▶ [Work instructions] Write out the listing lines starting at the one containing "This screenshot has width=435, height=370." and ending at the one containing "Action: [113, 258]", copying them exactly and leaving out the pictures.

▶ [Records provided]

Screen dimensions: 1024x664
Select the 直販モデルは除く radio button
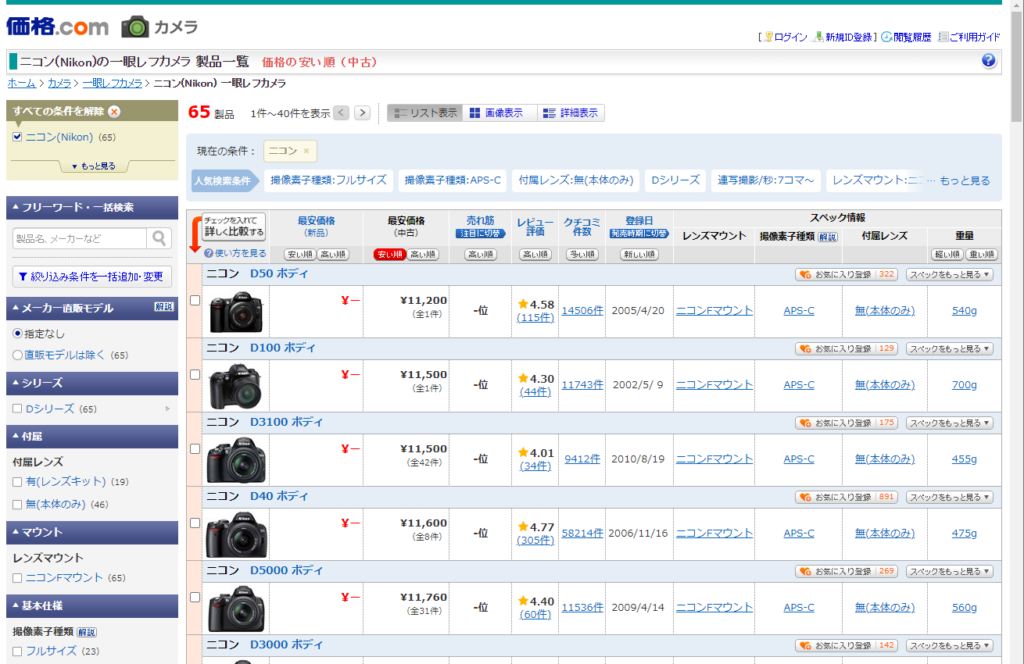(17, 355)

* * *

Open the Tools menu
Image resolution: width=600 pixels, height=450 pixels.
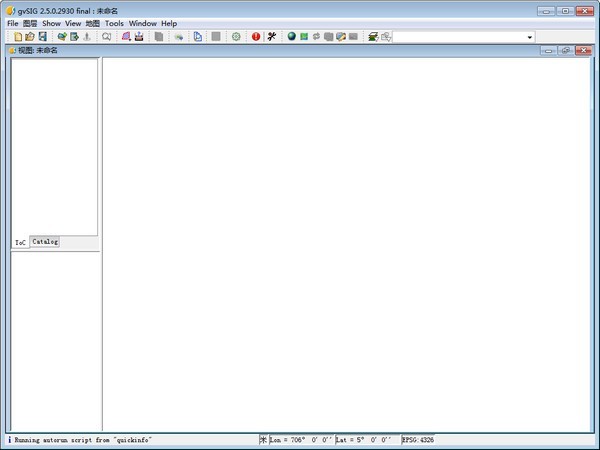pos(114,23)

--

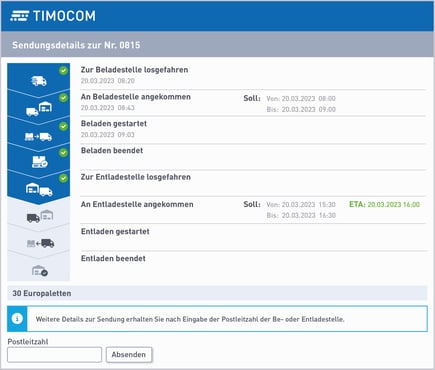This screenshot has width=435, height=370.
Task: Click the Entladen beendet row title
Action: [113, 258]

▶ [Task solution]
This screenshot has width=435, height=370.
Task: Click the Entladen beendet row title
Action: [113, 258]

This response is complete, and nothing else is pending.